But in between, we and our world are parched. We’re parched for many reasons. John 4 highlights some of them. What blocks this flow of living water for many are the dehumanizing realities of sexism and racism. In John 4, a weary Jesus rests at a well in Samaria as his disciples go to find food. A Samaritan woman makes her way to the well and Jesus speaks to her. The woman is shocked:

The Samaritan woman said to him, “How is it that you, a Jew, ask for a drink from me, a woman of Samaria?” (For Jews have no dealings with Samaritans.) (John 4:9 ESV)

And, later, the disciples who return and witness this are shocked:

Just then his disciples came back. They marveled that he was talking with a woman (John 4:27 ESV)

Samaritans were considered secondary. Women were considered worth-less. And so, without question, a Samaritan woman was devalued. 

What’s all the more tragic is that this sexism and racism were playing out within religious communities. “Good godly people” were guilty of prejudice rooted in gender and race. And, for this woman, this racism and sexism became like debri blocking the flow of life-giving water.

But Jesus stood up against this divisiveness with the promise of a “flow of living water”:

13 Jesus said to her, “Everyone who drinks of this water will be thirsty again, 14 but whoever drinks of the water that I will give him will never be thirsty again. The water that I will give him will become in him a spring of water welling up to eternal life.” (John 4:13-14 ESV)

Crossing gender and racial barriers, Jesus promised to be a source of a never ending flow of life giving water that would quench her deepest thirst, a thirst ignored by the men of her life and dismissed by the majority race in her life. This water was for “whoever” desired it.

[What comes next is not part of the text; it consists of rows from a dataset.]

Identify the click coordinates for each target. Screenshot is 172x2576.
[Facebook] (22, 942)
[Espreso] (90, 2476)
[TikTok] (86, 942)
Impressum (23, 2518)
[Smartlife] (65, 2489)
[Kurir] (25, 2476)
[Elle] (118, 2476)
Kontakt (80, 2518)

Later, Jesus extended the same promise to all:

37 On the last day of the feast, the great day, Jesus stood up and cried out, “If anyone thirsts, let him come to me and drink. 38 Whoever believes in me, as the Scripture has said, ‘Out of his heart will flow rivers of living water.’” 39 Now this he said about the Spirit, whom those who believed in him were to receive, for as yet the Spirit had not been given, because Jesus was not yet glorified. (John 7:37-39 ESV)

The gift of the Spirit is the gift of the flow of never-ending life-giving water. The gift of the Spirit is the removal of all obstacles and the restoration of access to the stream of life flowing in the first Eden and the water of life flowing in the New Heavens/ New Earth. The gift of the flow of the Spirit is or “anyone” who “thirsts.” 

Gender, race, ethnicity, class, age and sexual preference are used today to block access to resources, even life-giving resources. The flow of life’s most critical supplies are often diverted in ways that favor those who are in power and those who possess privilege. But Jesus has come to redirect heaven’s waters to those so long-denied. This flow of living-water will be for all. 

May the Spirit find his way to all whom our society has lost. May his flow be restored to all whom our culture has denied. And may we, the church, create the kind of communities where this all-access flow is expressed and experienced.